### WRITTEN EXERCISE
Please copy the listing below word for word, beginning with the line that contains "The height and width of the screenshot is (514, 884)." and continuing through the line that contains "click(60, 65)", with both of those lines included.

Items listed in a dataset:
★ ★ ★ ★ ★

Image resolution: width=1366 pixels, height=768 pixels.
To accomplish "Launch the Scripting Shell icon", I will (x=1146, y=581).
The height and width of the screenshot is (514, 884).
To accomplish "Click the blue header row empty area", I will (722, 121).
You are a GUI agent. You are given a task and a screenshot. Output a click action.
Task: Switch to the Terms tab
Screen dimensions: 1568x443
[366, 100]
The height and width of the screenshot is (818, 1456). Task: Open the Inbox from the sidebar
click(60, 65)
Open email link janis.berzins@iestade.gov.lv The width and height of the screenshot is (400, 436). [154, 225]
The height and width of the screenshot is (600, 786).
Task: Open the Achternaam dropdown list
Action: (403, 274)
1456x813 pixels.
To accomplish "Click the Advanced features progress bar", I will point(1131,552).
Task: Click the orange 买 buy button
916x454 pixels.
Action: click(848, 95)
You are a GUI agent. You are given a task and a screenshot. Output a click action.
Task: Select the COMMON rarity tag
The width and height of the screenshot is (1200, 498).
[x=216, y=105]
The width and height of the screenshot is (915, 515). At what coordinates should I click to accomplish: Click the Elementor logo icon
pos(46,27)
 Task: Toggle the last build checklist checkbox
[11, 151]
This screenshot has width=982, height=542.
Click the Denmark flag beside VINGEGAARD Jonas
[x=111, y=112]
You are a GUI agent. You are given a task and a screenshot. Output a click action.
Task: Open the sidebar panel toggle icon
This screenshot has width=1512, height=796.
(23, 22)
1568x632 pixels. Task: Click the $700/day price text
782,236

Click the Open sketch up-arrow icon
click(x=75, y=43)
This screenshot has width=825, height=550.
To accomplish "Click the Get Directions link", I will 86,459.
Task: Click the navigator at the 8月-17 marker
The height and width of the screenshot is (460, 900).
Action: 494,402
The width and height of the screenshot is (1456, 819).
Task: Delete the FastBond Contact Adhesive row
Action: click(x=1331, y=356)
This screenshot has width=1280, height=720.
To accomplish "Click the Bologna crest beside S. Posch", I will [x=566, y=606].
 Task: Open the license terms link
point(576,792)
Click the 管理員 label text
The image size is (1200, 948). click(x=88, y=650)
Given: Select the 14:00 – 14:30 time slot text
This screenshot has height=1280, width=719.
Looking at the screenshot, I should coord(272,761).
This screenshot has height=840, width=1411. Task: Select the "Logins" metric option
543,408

★ ★ ★ ★ ★

### EXERCISE RESULT
The height and width of the screenshot is (514, 884).
To accomplish "Click the blue header row empty area", I will (722, 121).
You are a GUI agent. You are given a task and a screenshot. Output a click action.
Task: Switch to the Terms tab
Screen dimensions: 1568x443
[366, 100]
The height and width of the screenshot is (818, 1456). Task: Open the Inbox from the sidebar
click(60, 65)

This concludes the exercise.